From: M100 <[email protected]> On Behalf Of John R. Hogerhuis
Sent: Monday, June 22, 2026 2:46 PM
To: [email protected]
Subject: Re: [M100] Dreamhost dropping discussion lists

 

 

 

On Mon, Jun 22, 2026 at 2:33 PM B 9 <[email protected] 
<mailto:[email protected]> > wrote:

On Fri, Jun 19, 2026 at 5:27 PM Daryl Tester 
<[email protected] 
<mailto:[email protected]> > wrote:

On 20/6/26 04:40, John R. Hogerhuis wrote:

> Every time I get burned by SAAS my tendency is to assert more control.
> It might also be because I'm a cheapskate.

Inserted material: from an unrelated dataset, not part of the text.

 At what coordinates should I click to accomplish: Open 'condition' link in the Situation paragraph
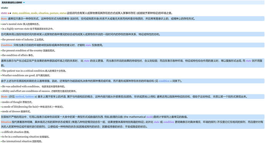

I can't speak about the latter 🙂, but definitely the former.  Yahoo
Groups, G+, all the others.  It's "fine" while you serve their
interests, until you no longer do.

This group is about preserving and recovering information pertaining to
a particular niche bit of computing; it would be a shame to throw that
away (yet the companies don't care).

 

John, are you willing to consider having the mailing list separate from the 
wiki and cloud-t?

 

There is an organization that hosts mailing lists for the express purpose of 
keeping information open to all, https://freelists.org/. As the name implies, 
they are not in it for the money. My first thought when I heard about them was, 
if it's not a business, how <https://www.freelists.org/wiki/will_it_last>  will 
it last? Of course, in hindsight, they're the ones who are still here (since 
the year 2000!) while the other services are gone. 

 

Freelists is not using Mailman but some other thing that looks old but easy 
enough. You can have multiple "list owners" so it would be trivial to transfer 
ownership, if the need arises. Subscribers can add and remove themselves from 
the list. Archives are automatically created. (For example, here's the archive 
of a list for visually impaired programmers 
<https://www.freelists.org/archive/program-l/> ). Unlike the "free sample" 
lists from the commercial offerings like gaggle.com <http://gaggle.com> , there 
is no limit on the number of subscribers. The main downside of freelists seems 
to be that the maximum size of a single message is 5 MB. (Do we even get 
messages that long here?)

 

The process for creating a new list is a single, simple form 
<https://www.freelists.org/signup.html> . All new lists are first checked by a 
human to make sure they are reasonable. I tried it just now as a test. Unless 
John rules it out, I'll let everyone know how long it takes a freelists 
volunteer to get back to me. I'll also report on their list manager interface — 
can it do the things I expect John might want, like importing the current 
subscribers and archives? If that all looks good, I'll probe into how resilient 
their organization is; are they a team or just some clown who might run away to 
join the circus at any moment?

 

—b9

 

 

Current plan is to move to a Kamatera server that I already had sitting unused, 
Daryl Tester is working on it. Idea is to migrate to same software, migrate the 
user list and archives.

 

The mailing list will move first, and then the wiki/cloudt etc.

 

There are many solutions that would work. As to team versus clown, the main 
thing is it's a clown you trust.

 

I do maintain a message size limit default, many of you have run into it. It 
has gradually increased from 64K ;-)  The larger sizes being for direct 
attachments. I think it's around 1mb now, they get oversized because of members 
responding to digest mails or adding direct photo attachments.

 

-- John.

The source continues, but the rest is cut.